Gay Best Friend: Gareth & Matthew in "Four Weddings and a Funeral"
Monday, November 23, 2020 at 3:00PM
Christopher James in Best Pictures (90s), Four Weddings and a Funeral, Gay Best Friend, John Hannah, LGBT, Oscars (90s), Simon Callow, weddings

by Christopher James

Mike Newell’s Four Weddings and a Funeral is an odd delight. The Best Picture nominee (I know, right?!) takes place almost entirely at those five titular events. Every three months, at least half the ensemble gets engaged or married. Despite having chemistry, our lead couple Charles (Hugh Grant) and Carrie (Andie MacDowell) seem to only exist in hotel rooms. Similarly, we skip over a lot of development with the other members of the core friend group. That’s part of the fun of the film. With such large gaps between weddings and funerals, we get snippets of their lives, rather than full pictures. Thus, putting an out gay couple on equal screen time footing as the rest of the members of the ensemble was a major step forward. 

However, by only showing glimpses, we get a rather incomplete look at Gareth (Simon Callow) and Matthew (John Hannah). Still, they were a major step forward in the “gay best friend” trope because they got to be out and in a healthy, loving relationship... 

Gareth & Matthew are introduced a minute and a half into the movie as they get ready for the first wedding

You can feel the film grappling with its picture of these two men and the prevailing sentiments in 1994. This makes for a fascinating, and at times frustrating, watch twenty-six years later.

### SUPPLIED DATA
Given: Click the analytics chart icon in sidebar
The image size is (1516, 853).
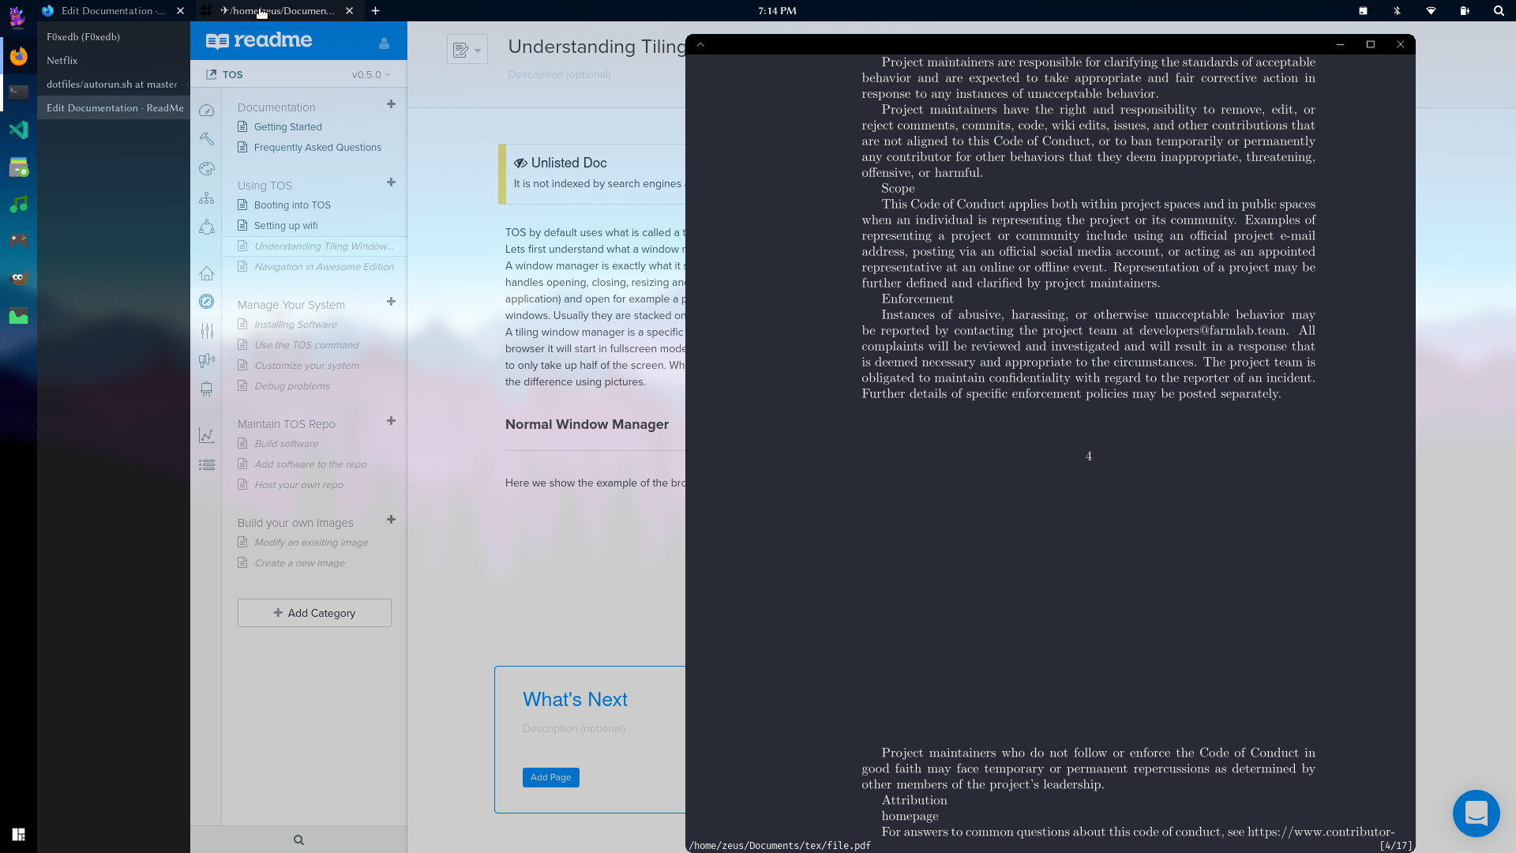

### WRITTEN REQUEST 1
List every actor the post on Gareth and Matthew names as playing a character in the film.
### WRITTEN REQUEST 2
Print the stretch of the post on Gareth and Matthew from "Gareth & Matthew are" through "twenty-six years later.".
### WRITTEN REQUEST 3
According to the post on Gareth and Matthew, at what point in the movie are the two men introduced?
The lines play no part in what comes next.

### EXERCISE RESPONSE 1
Hugh Grant, Andie MacDowell, Simon Callow, John Hannah

### EXERCISE RESPONSE 2
Gareth & Matthew are introduced a minute and a half into the movie as they get ready for the first wedding

You can feel the film grappling with its picture of these two men and the prevailing sentiments in 1994. This makes for a fascinating, and at times frustrating, watch twenty-six years later.

### EXERCISE RESPONSE 3
A minute and a half into the movie, as they get ready for the first wedding.